■ Task instructions
Nothing is needed except the lines below that run from the one with "Given: Collapse the Leads submenu" through the one with "Screen dimensions: 1920x1080", repeated exactly.

■ Dataset records
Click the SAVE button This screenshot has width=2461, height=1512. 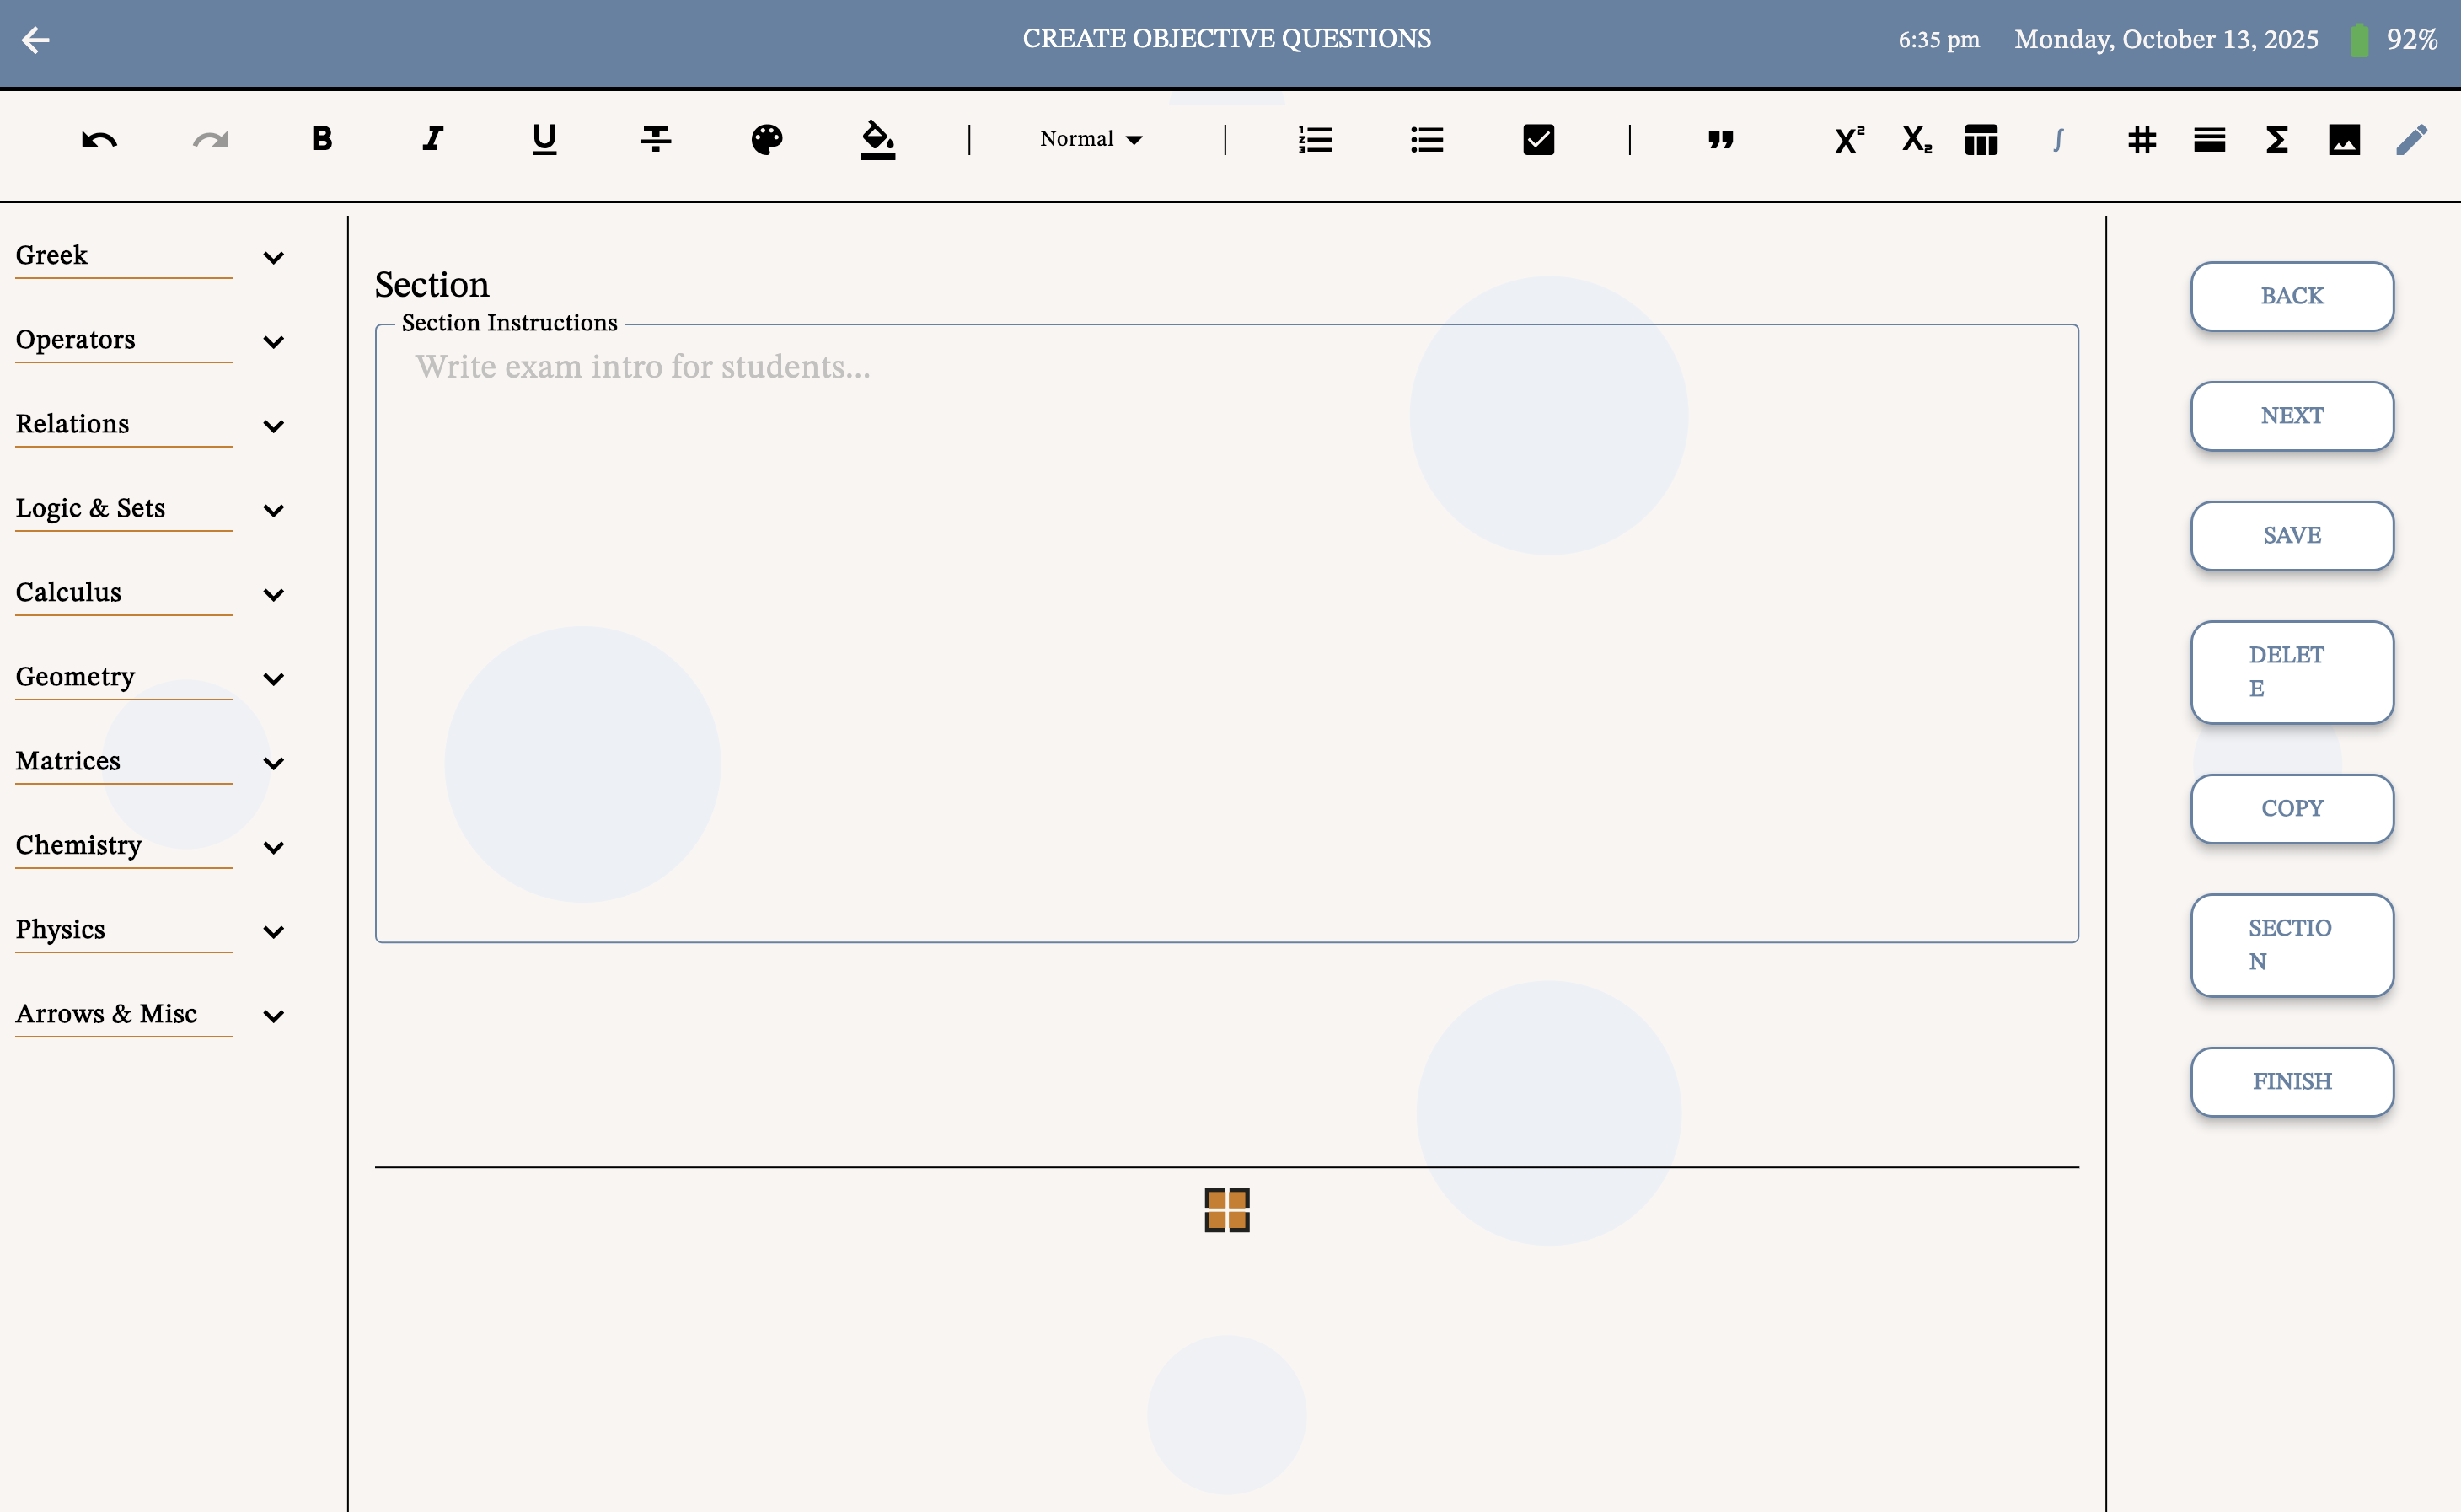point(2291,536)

--

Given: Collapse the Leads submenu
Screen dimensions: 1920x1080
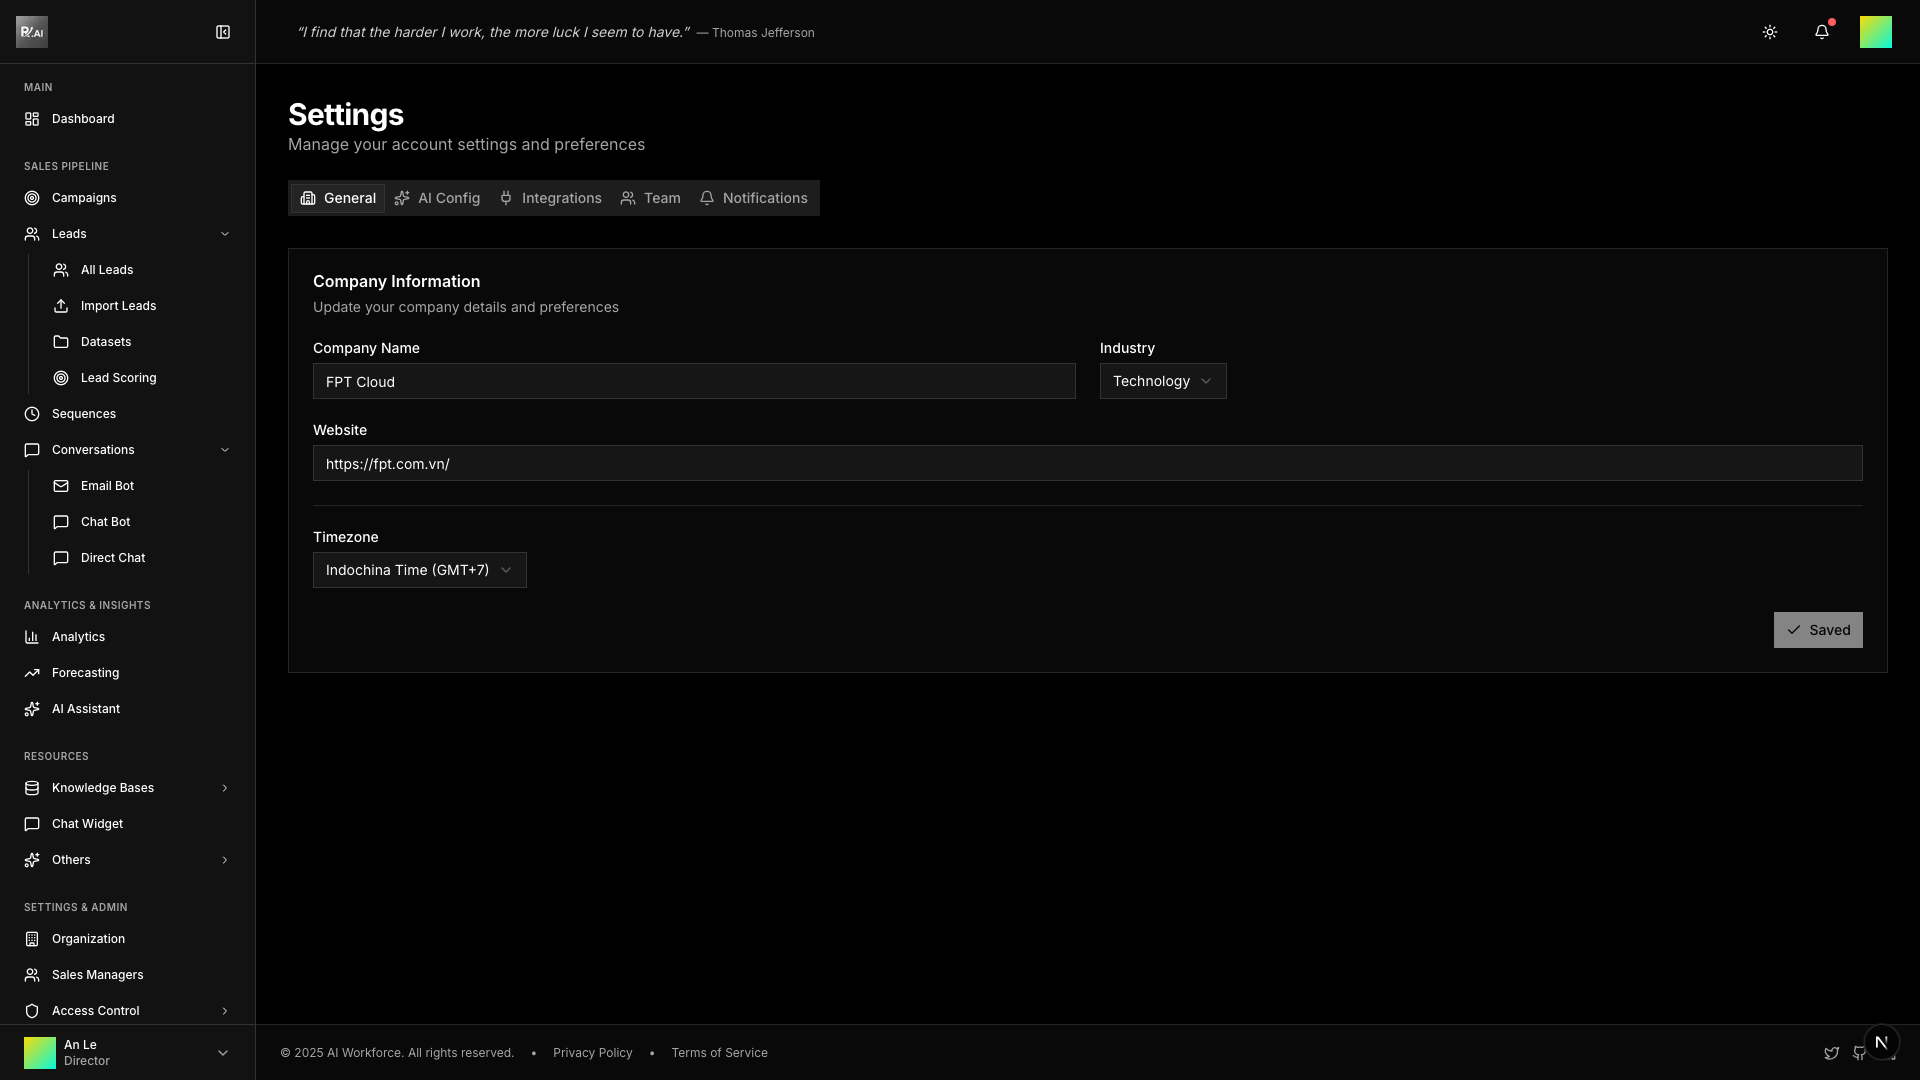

---

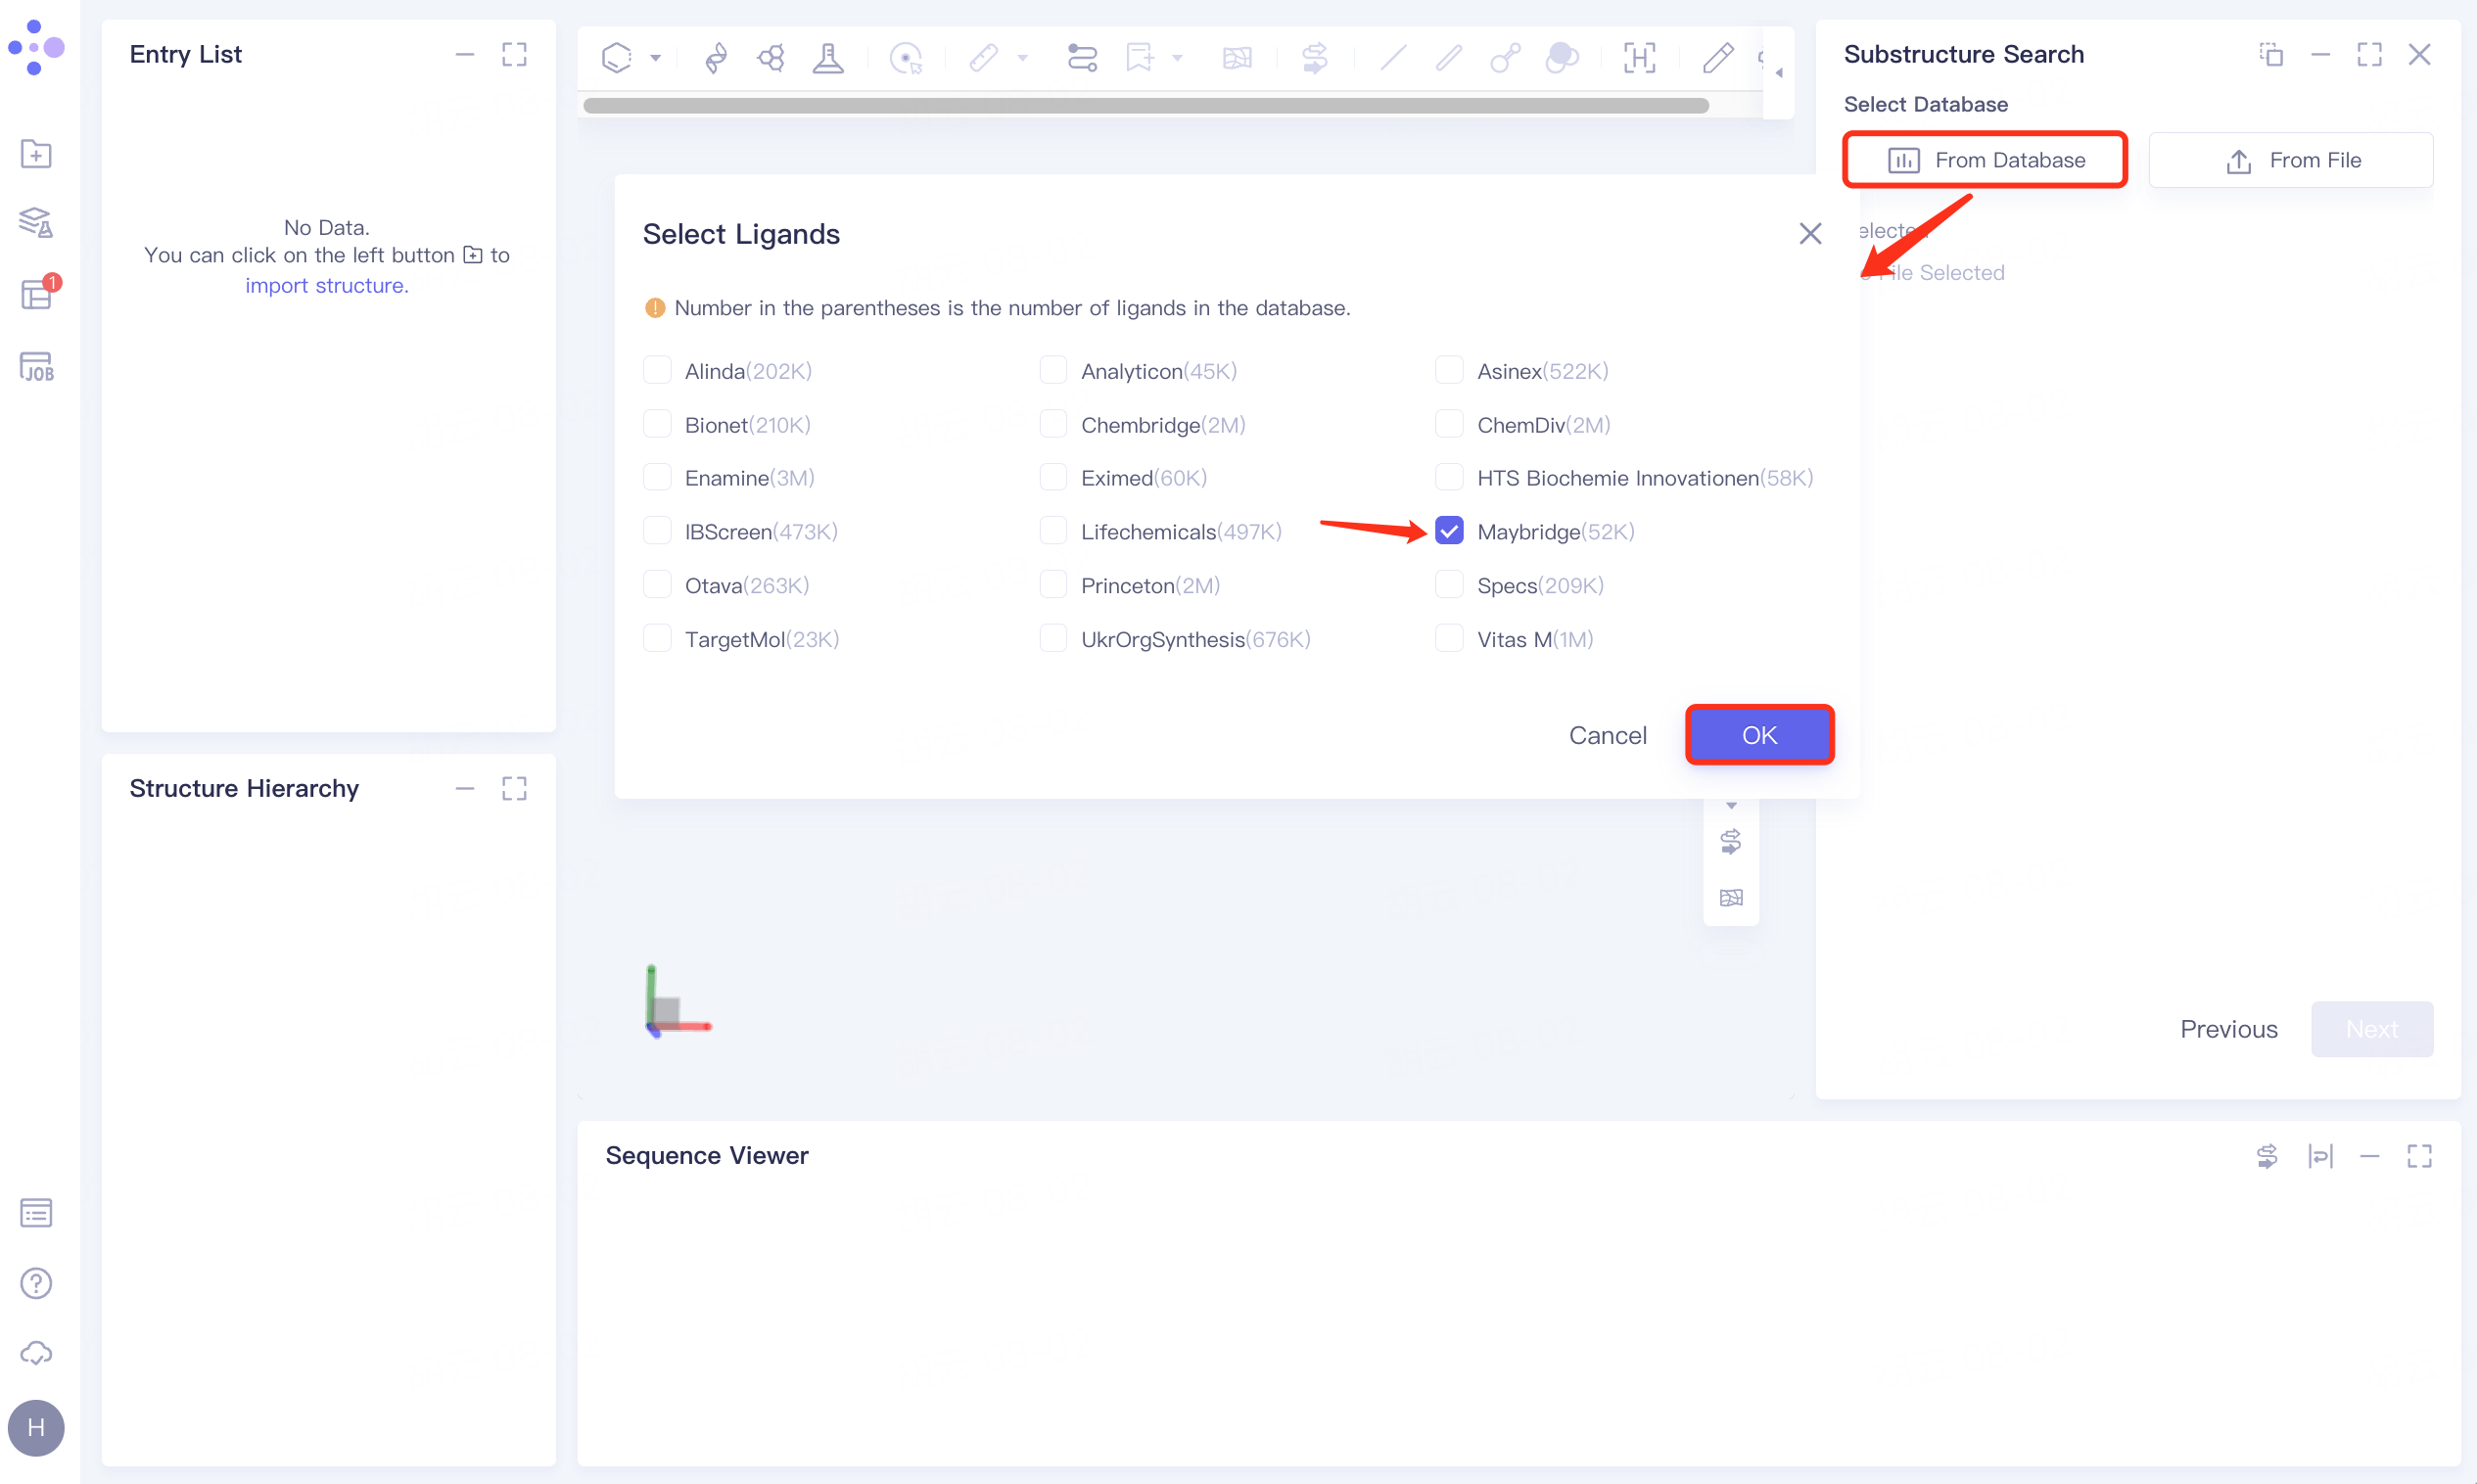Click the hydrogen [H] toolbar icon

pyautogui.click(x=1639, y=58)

■ Your solution
Given: Collapse the Leads submenu
Screen dimensions: 1920x1080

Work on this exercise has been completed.